Passive gene-environment correlation arises when the parental genetic makeup influences both the child's genotype and the rearing environment provided for the child. For example, a child may inherit his or her mother's depressogenic genes, together with being exposed to a repertoire of negative parenting styles. Evocative processes apply when a child's genetic propensities elicit, through cognitive variables or temperamental traits, certain reactions from other people. Thus infants who are frequently crying and irritable may evoke more negative responses from their parents than cheerful, smiling babies may. Finally, active types of gene-environment correlation occur when individuals select, modify, or construct their experiences based on genetically mediated dispositions, such as personality traits. Sociable youngsters may choose to spend more of their time with other children, thus increasing the levels of social contact in their environment, while inhibited children may spend more time in isolation and thus may experience increased feelings of loneliness.

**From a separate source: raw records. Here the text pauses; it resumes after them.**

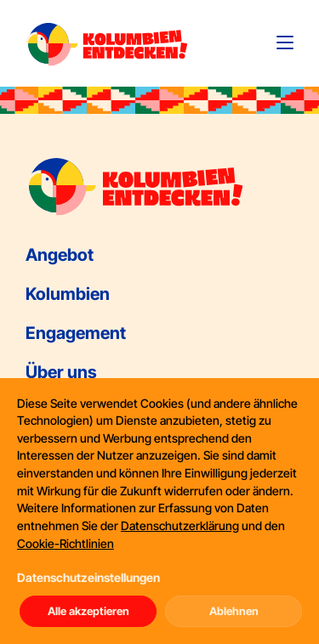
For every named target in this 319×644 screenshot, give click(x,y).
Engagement (76, 333)
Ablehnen (234, 611)
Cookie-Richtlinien (66, 543)
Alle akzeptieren (88, 611)
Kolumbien (67, 294)
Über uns (61, 372)
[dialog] (159, 511)
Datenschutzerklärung (179, 525)
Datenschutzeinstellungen (88, 577)
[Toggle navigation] (285, 42)
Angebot (60, 255)
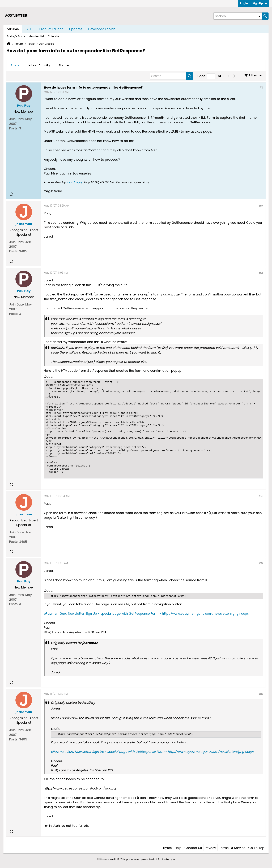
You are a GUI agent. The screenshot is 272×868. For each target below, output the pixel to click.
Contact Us (193, 848)
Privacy (210, 848)
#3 (261, 273)
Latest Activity (39, 65)
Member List (36, 36)
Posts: (13, 128)
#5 (261, 563)
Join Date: (17, 119)
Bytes (167, 848)
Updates (76, 29)
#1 (261, 88)
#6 (261, 694)
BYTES (29, 29)
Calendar (54, 36)
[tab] (15, 65)
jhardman (74, 182)
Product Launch (51, 29)
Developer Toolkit (102, 29)
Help (178, 848)
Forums (12, 29)
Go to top (256, 848)
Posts (15, 65)
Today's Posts (16, 36)
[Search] (237, 16)
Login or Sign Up (253, 3)
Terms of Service (232, 848)
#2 (261, 206)
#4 (261, 496)
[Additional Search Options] (259, 16)
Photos (64, 65)
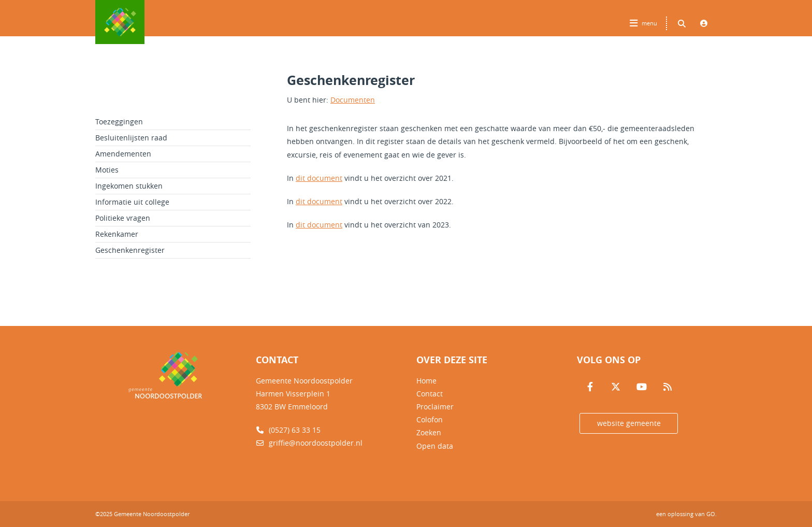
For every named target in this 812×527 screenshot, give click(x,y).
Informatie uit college (132, 202)
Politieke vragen (123, 218)
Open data (434, 446)
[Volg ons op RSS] (668, 387)
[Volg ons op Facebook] (590, 387)
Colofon (429, 419)
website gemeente (629, 423)
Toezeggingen (119, 121)
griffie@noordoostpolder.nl (309, 443)
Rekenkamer (117, 234)
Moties (107, 169)
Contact (429, 393)
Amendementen (123, 153)
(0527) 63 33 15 (288, 430)
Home (426, 380)
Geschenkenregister (130, 250)
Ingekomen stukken (129, 186)
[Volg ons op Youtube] (642, 387)
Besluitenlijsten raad (131, 137)
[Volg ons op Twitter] (616, 387)
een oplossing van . (686, 514)
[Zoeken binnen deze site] (682, 23)
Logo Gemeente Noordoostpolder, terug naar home (120, 22)
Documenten (353, 99)
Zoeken (429, 432)
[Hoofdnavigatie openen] (644, 23)
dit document (319, 178)
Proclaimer (435, 406)
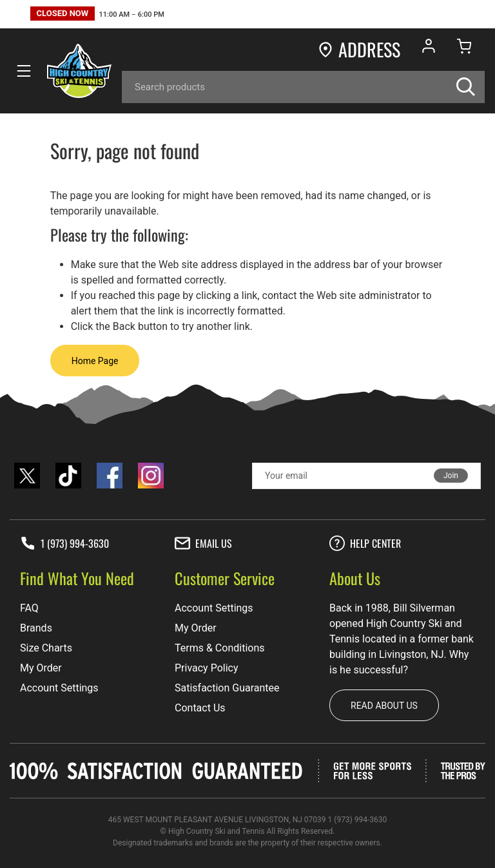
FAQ (29, 608)
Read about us (384, 706)
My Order (41, 668)
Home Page (95, 361)
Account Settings (59, 688)
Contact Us (200, 708)
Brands (36, 628)
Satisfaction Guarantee (227, 688)
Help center (365, 543)
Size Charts (46, 648)
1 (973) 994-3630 (64, 543)
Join (451, 476)
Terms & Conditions (220, 648)
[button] (97, 15)
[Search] (303, 87)
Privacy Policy (206, 668)
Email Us (203, 543)
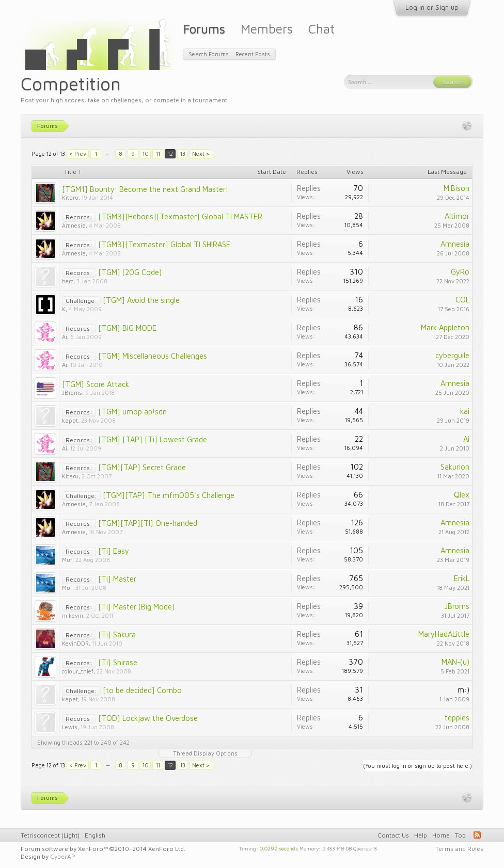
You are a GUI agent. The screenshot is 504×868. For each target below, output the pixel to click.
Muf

As yet, it is fairly difficult to distinguish among these three types of geneenvironment correlations at an analytical level, and often only an overall effect can be demonstrated. However, it has been suggested that such correlation processes may be expressed at different points in development: Passive forms may be more salient during infancy and early childhood, whereas evocative and active processes may become more important as children begin to experience environments outside the family and play a more active role in shaping their own experiences. One study that has explored these developmental trends included a comparison of the relative contribution of genetic and environmental factors to the relationship between negative life events and depression in two different age groups (8-11 and 12-17 years) (Rice, Harold, & Thapar, 2003). Their results showed that genes did play a larger role in this association in the older adolescent sample compared to the child sample, thus suggesting that active gene-environment correlation becomes a stronger influence on depression symptoms across development. These increased effects could also potentially account for the larger genetic effects found during adolescence by previous studies.